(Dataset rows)
------------------------------------------------------------------------

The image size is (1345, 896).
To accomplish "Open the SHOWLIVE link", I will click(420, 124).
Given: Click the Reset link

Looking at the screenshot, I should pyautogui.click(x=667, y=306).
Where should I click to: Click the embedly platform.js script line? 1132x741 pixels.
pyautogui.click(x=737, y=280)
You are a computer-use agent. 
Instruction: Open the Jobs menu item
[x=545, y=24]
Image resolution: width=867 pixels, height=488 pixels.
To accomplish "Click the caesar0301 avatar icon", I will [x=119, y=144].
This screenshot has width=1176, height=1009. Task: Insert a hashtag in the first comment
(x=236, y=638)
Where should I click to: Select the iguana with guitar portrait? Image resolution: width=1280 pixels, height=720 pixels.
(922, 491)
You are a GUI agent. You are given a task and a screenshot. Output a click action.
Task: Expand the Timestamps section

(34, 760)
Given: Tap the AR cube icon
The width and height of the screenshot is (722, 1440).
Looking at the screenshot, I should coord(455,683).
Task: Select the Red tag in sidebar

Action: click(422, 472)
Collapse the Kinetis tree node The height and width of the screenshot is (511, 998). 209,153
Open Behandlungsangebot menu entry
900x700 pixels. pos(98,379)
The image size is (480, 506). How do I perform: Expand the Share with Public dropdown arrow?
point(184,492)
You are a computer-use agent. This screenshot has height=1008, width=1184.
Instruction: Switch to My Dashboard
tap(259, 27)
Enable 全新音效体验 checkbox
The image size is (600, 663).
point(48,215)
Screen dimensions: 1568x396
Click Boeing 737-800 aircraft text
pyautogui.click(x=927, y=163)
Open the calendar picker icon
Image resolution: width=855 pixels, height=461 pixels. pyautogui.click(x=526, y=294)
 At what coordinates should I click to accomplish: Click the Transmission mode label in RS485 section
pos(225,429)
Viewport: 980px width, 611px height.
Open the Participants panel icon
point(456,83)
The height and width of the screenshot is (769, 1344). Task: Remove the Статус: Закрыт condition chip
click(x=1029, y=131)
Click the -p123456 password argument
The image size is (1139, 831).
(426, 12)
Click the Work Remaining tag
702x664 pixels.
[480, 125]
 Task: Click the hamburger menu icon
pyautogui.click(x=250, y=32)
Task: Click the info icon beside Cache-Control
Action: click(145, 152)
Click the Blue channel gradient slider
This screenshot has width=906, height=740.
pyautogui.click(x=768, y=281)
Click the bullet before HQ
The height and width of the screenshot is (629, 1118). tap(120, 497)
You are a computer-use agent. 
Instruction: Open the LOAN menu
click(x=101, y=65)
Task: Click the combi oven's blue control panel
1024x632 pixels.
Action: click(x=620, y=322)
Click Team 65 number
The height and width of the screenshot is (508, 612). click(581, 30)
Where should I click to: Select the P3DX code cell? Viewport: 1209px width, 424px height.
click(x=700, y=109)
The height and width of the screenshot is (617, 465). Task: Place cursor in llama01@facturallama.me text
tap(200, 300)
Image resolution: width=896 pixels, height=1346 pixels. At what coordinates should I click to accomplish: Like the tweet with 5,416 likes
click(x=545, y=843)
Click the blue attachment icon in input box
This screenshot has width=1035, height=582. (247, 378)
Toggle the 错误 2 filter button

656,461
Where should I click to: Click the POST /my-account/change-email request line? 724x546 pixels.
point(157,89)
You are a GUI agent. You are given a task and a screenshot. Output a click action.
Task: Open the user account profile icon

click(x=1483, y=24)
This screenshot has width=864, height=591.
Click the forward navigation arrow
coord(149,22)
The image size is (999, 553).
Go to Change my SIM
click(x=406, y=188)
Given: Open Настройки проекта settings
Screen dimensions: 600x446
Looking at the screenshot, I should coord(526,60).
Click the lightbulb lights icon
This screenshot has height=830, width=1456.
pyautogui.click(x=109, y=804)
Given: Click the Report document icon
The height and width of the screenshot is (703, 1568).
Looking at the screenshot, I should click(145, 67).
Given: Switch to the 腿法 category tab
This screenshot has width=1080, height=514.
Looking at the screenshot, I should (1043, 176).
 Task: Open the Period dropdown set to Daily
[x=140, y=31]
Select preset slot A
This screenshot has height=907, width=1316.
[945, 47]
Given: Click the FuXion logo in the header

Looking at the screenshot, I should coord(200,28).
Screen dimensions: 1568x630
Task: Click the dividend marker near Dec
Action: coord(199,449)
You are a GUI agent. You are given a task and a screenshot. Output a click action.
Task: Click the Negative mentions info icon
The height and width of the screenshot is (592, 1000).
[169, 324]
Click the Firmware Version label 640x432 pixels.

------------------------------------------------------------------------

* **TASK**
Update the data above by replacing every occurrence of "computer-use agent" with "desktop automation agent" and leaving everything else unchanged.

* **SOLVED EXERCISE**
The image size is (1345, 896).
To accomplish "Open the SHOWLIVE link", I will click(420, 124).
Given: Click the Reset link

Looking at the screenshot, I should pyautogui.click(x=667, y=306).
Where should I click to: Click the embedly platform.js script line? 1132x741 pixels.
pyautogui.click(x=737, y=280)
You are a desktop automation agent. 
Instruction: Open the Jobs menu item
[x=545, y=24]
Image resolution: width=867 pixels, height=488 pixels.
To accomplish "Click the caesar0301 avatar icon", I will [x=119, y=144].
This screenshot has width=1176, height=1009. Task: Insert a hashtag in the first comment
(x=236, y=638)
Where should I click to: Select the iguana with guitar portrait? Image resolution: width=1280 pixels, height=720 pixels.
(922, 491)
You are a GUI agent. You are given a task and a screenshot. Output a click action.
Task: Expand the Timestamps section

(34, 760)
Given: Tap the AR cube icon
The width and height of the screenshot is (722, 1440).
Looking at the screenshot, I should coord(455,683).
Task: Select the Red tag in sidebar

Action: click(422, 472)
Collapse the Kinetis tree node The height and width of the screenshot is (511, 998). 209,153
Open Behandlungsangebot menu entry
900x700 pixels. pos(98,379)
The image size is (480, 506). How do I perform: Expand the Share with Public dropdown arrow?
point(184,492)
You are a desktop automation agent. This screenshot has height=1008, width=1184.
Instruction: Switch to My Dashboard
tap(259, 27)
Enable 全新音效体验 checkbox
The image size is (600, 663).
point(48,215)
Screen dimensions: 1568x396
Click Boeing 737-800 aircraft text
pyautogui.click(x=927, y=163)
Open the calendar picker icon
Image resolution: width=855 pixels, height=461 pixels. pyautogui.click(x=526, y=294)
 At what coordinates should I click to accomplish: Click the Transmission mode label in RS485 section
pos(225,429)
Viewport: 980px width, 611px height.
Open the Participants panel icon
point(456,83)
The height and width of the screenshot is (769, 1344). Task: Remove the Статус: Закрыт condition chip
click(x=1029, y=131)
Click the -p123456 password argument
The image size is (1139, 831).
(426, 12)
Click the Work Remaining tag
702x664 pixels.
[480, 125]
 Task: Click the hamburger menu icon
pyautogui.click(x=250, y=32)
Task: Click the info icon beside Cache-Control
Action: click(145, 152)
Click the Blue channel gradient slider
This screenshot has width=906, height=740.
pyautogui.click(x=768, y=281)
Click the bullet before HQ
The height and width of the screenshot is (629, 1118). tap(120, 497)
You are a desktop automation agent. 
Instruction: Open the LOAN menu
click(x=101, y=65)
Task: Click the combi oven's blue control panel
1024x632 pixels.
Action: click(x=620, y=322)
Click Team 65 number
The height and width of the screenshot is (508, 612). click(581, 30)
Where should I click to: Select the P3DX code cell? Viewport: 1209px width, 424px height.
click(x=700, y=109)
The height and width of the screenshot is (617, 465). Task: Place cursor in llama01@facturallama.me text
tap(200, 300)
Image resolution: width=896 pixels, height=1346 pixels. At what coordinates should I click to accomplish: Like the tweet with 5,416 likes
click(x=545, y=843)
Click the blue attachment icon in input box
This screenshot has width=1035, height=582. (247, 378)
Toggle the 错误 2 filter button

656,461
Where should I click to: Click the POST /my-account/change-email request line? 724x546 pixels.
point(157,89)
You are a GUI agent. You are given a task and a screenshot. Output a click action.
Task: Open the user account profile icon

click(x=1483, y=24)
This screenshot has width=864, height=591.
Click the forward navigation arrow
coord(149,22)
The image size is (999, 553).
Go to Change my SIM
click(x=406, y=188)
Given: Open Настройки проекта settings
Screen dimensions: 600x446
Looking at the screenshot, I should coord(526,60).
Click the lightbulb lights icon
This screenshot has height=830, width=1456.
pyautogui.click(x=109, y=804)
Given: Click the Report document icon
The height and width of the screenshot is (703, 1568).
Looking at the screenshot, I should click(145, 67).
Given: Switch to the 腿法 category tab
This screenshot has width=1080, height=514.
Looking at the screenshot, I should (1043, 176).
 Task: Open the Period dropdown set to Daily
[x=140, y=31]
Select preset slot A
This screenshot has height=907, width=1316.
[945, 47]
Given: Click the FuXion logo in the header

Looking at the screenshot, I should coord(200,28).
Screen dimensions: 1568x630
Task: Click the dividend marker near Dec
Action: coord(199,449)
You are a GUI agent. You are given a task and a screenshot. Output a click action.
Task: Click the Negative mentions info icon
The height and width of the screenshot is (592, 1000).
[169, 324]
Click the Firmware Version label 640x432 pixels.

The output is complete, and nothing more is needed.